— Begin Page extract —

Samuel Cooper (16095 May 1672), sometimes spelt as Samuel Cowper, was an English miniature painter, and younger brother of Alexander Cooper.

Life
He is believed to have been born in London, and was a nephew of John Hoskins, the miniature painter, by whom he was educated.
He lived in Henrietta Street, Covent Garden, and frequented the Covent Garden Coffee-House. Samuel Pepys, who makes many references to him, tells us he was an excellent musician, playing well upon the lute, and also a good linguist, speaking French with ease. According to other contemporary writers, he was a short, stout man, of a ruddy countenance. He married one Christiana, whose portrait is at Welbeck Abbey, and he had one daughter. Christiana's sister Edith was the mother of Alexander Pope.

In 1668 he was instructed by Pepys to paint a portrait of Mrs Pepys, for which he charged £30. He is known to have painted also the portrait of John Aubrey, which was presented in 1691 to the Ashmolean Museum. From his correspondence with John Ray, the naturalist. John Evelyn refers to him in 1662, when, on the occasion of the visit that the diarist paid to the king, Cooper was drawing the royal face and head for the new coinage.

— End Page extract —
— Begin Exercise material —

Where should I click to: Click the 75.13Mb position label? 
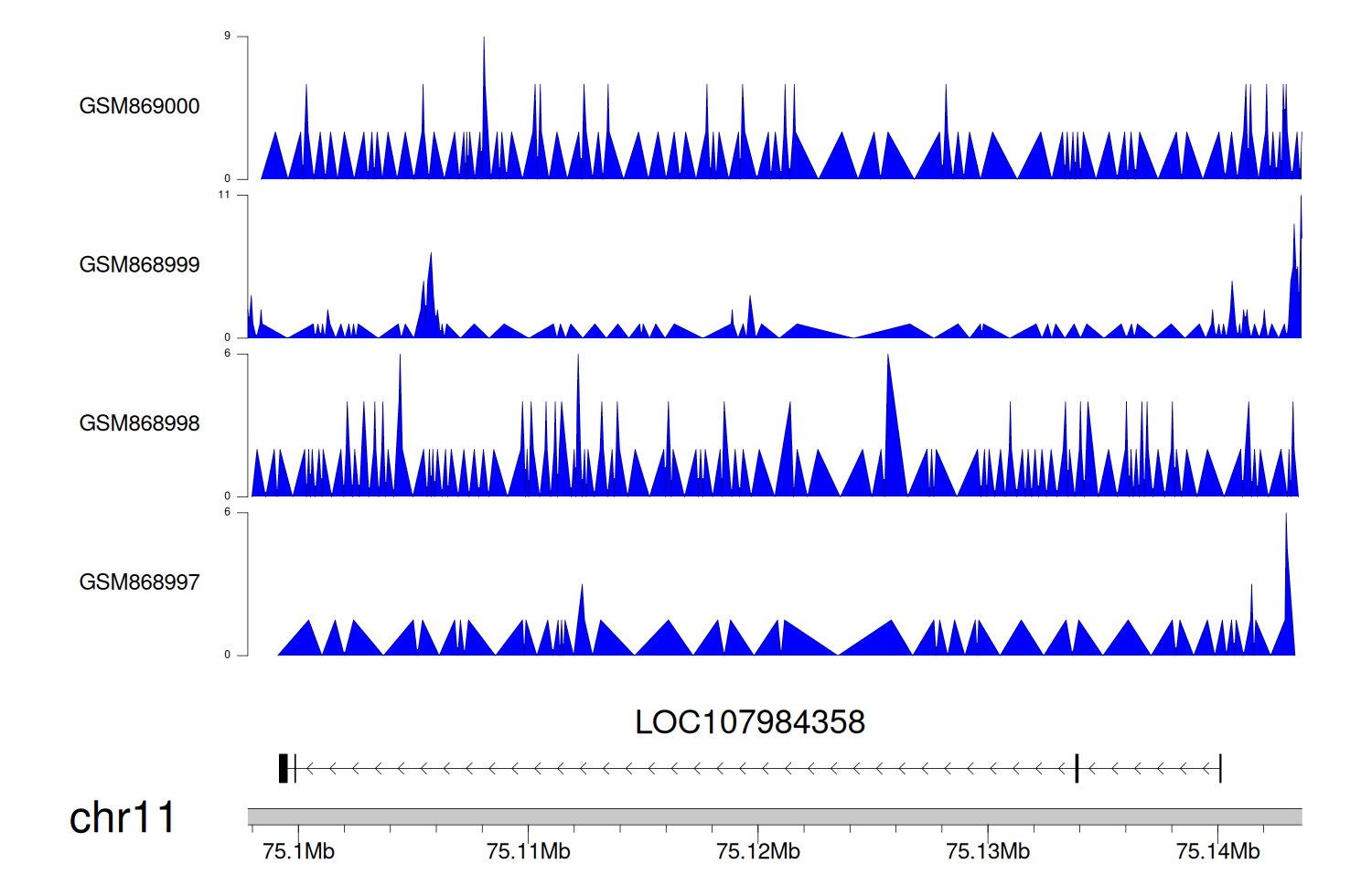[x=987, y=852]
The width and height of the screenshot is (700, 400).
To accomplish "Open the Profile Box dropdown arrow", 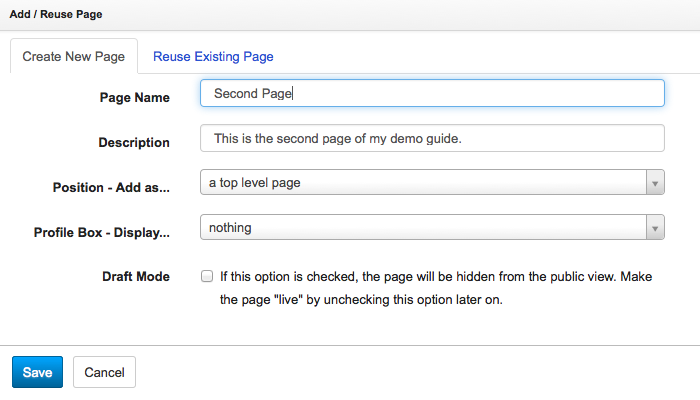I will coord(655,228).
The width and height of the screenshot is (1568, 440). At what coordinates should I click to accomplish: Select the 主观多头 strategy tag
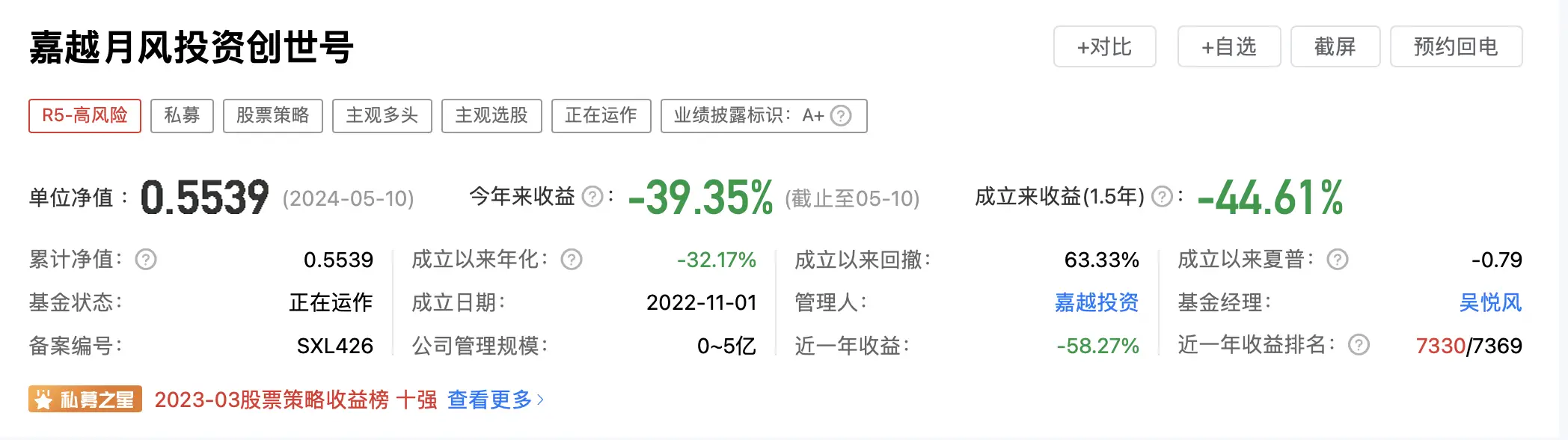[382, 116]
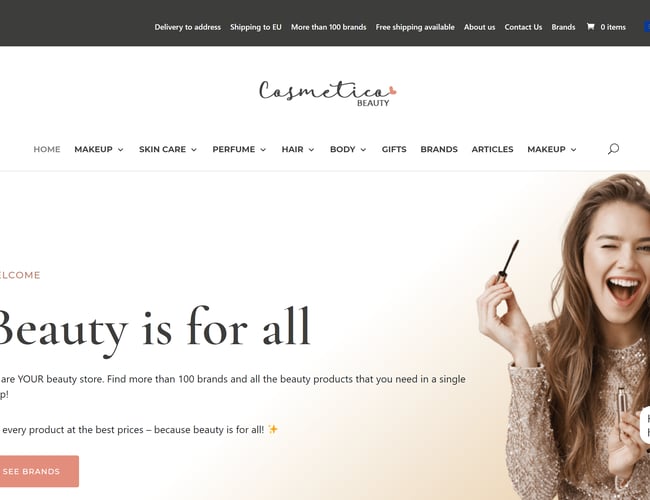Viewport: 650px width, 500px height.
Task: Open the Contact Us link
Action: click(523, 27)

— End Exercise material —

■ Objective A ■
Reproduce the listing word for word from the line containing "The width and height of the screenshot is (1568, 440)." through the end of the listing, including both ends, and omit the pictures.
■ Objective B ■
Resume the biography of the miniature painter Samuel Cooper after its last sentence.

■ Task result A ■
The width and height of the screenshot is (1568, 440). At what coordinates should I click to accomplish: Select the 主观多头 strategy tag
[382, 116]
Viewport: 650px width, 500px height.
Task: Open the Contact Us link
Action: click(523, 27)

■ Task result B ■
Examples of his work are to be found at Windsor Castle, Belvoir Castle, Montague House, Welbeck Abbey, Ham House, the Rijksmuseum in Amsterdam and in the collection of Mr J. Pierpont Morgan. His largest miniature is in the possession of the Duke of Richmond and Gordon at Goodwood. A piece of the artists handwriting is to be seen at the back of one of his miniatures in the Welbeck Abbey collection, and one of his drawings in black chalk is in the University Gallery at Oxford. His own portrait of himself is in the collection of Mr J. Pierpont Morgan.

The date of his death has been handed down by a record in the diary of Mary Beale, the miniature painter; and in some letters from Mr Charles Manners, addressed to Lord Roos, dated 1672, now amongst the Duke of Rutland's papers at Belvoir, the writer refers to Cooper's serious illness on 4 May 1672, and to his doubt as to whether the artist would ever recover. Mary Beale's reference to his decease is in the following words: "Sunday, May 5, 1672 Mr Samuel Cooper, the most famous limner of the world for a face, died."

He is buried in St Pancras Old Church in London. His baroque memorial lies on the far east wall of the church.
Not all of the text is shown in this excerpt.